If the Service Level Agreements (SLA) for your critical applications promise a high or continuous level of up time, and chances are they do, then you want to ensure that any activity performed in that environment doesn't impact the entire environment.  Virtualization allows you to "house" each application in it's own "virtual server" to prevent one application from impacting another application when upgrades or changes are made. 

The benefits of virtualization are so great that an organization is essentially doing an injustice, not only to it's bottom line, but also to it's employees by not embracing it.  To truly understand the benefits, pay a visit to your local server admin, developer and data center server team and let them outline how virtualization can greatly improve their efficiency.  The real question that every organization should be asking themselves is not 'what are the benefits of virtualization?', but rather 'what are the implications of not fully embracing virtualization in the enterprise?'

 

Sonal Shah is an Associate Partner at Solstice Consulting LLC.  She has over 12 years of experience in delivering IT programs, and specializes in infrastructure optimization and virtualization.

What People Are Saying

I see a lot of hype in this

I see a lot of hype in this article. we have researched and priced virtualized servers and find small cost savings. And you have to look hard to find those. One case made here is to save money on OS and Antivirus. This is incorrect, you still must purchase an OS and Antivirus license for each server. virtualized or not. Servers you use to virtualize on are generally the largest you can get so you can virtualize more servers on each piece of hardware. Cost for these are huge and requires several servers before your break even point. My experience shows the power differences are not enough to justify virtualization. To make this technology really pay off, you must be in a situation where you need to build a larger data center if you don't virtualize. Without this, we didn't see enough advantages to cost justify it. We are virtualizing some servers, but it is not the end all be all it is played up in the industry.

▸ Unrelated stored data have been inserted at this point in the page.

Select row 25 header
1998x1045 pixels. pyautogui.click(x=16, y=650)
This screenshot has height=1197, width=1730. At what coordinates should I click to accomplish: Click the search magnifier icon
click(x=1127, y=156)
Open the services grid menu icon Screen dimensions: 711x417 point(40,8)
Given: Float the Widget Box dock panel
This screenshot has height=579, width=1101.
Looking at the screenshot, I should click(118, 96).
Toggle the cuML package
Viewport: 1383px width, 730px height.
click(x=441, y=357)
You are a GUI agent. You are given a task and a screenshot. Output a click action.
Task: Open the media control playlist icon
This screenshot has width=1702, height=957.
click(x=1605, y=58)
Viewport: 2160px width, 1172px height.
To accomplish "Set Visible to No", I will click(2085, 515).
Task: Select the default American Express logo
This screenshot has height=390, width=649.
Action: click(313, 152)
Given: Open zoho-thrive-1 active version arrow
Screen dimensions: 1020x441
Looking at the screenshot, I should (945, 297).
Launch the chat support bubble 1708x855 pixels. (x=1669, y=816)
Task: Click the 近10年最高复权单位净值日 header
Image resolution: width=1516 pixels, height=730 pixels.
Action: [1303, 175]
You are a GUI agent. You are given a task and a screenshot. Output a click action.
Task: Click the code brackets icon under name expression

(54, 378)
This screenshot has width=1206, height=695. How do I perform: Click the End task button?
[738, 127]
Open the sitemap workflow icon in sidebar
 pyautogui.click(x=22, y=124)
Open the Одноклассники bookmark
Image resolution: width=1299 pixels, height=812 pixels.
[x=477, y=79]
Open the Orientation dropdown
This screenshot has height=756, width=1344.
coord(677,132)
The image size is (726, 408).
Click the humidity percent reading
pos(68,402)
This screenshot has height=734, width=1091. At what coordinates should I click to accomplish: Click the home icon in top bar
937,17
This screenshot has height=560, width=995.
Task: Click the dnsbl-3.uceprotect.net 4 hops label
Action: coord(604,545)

Value should be translated into more than $$

I see your point and 100% agree with the software licensing perspective but there are other value adds to virtualization.

I disagree with your point about large systems. Virtualization is all about resource allocation and planning. CPUs now a days are rarely the bottleneck for those systems that you would want to virtualize. A Quad core, 2 CPU system with 32 GB ram can generally support 32 to 48 OS's. A DELL/HP/IBM/SUN intel based system can range in price from $4K to $5K per server. So your initial capital outlay is say $10K and then you have the ability to host 32 plus OS with the ability to fail over in the event of a hardware failure. You also have the ability to copy an image, upgrade code/applications/ect test and if all works, kilol the orginial VM and you have an instant upgrade. This can make your maintinance windows a lot smaller and less risky.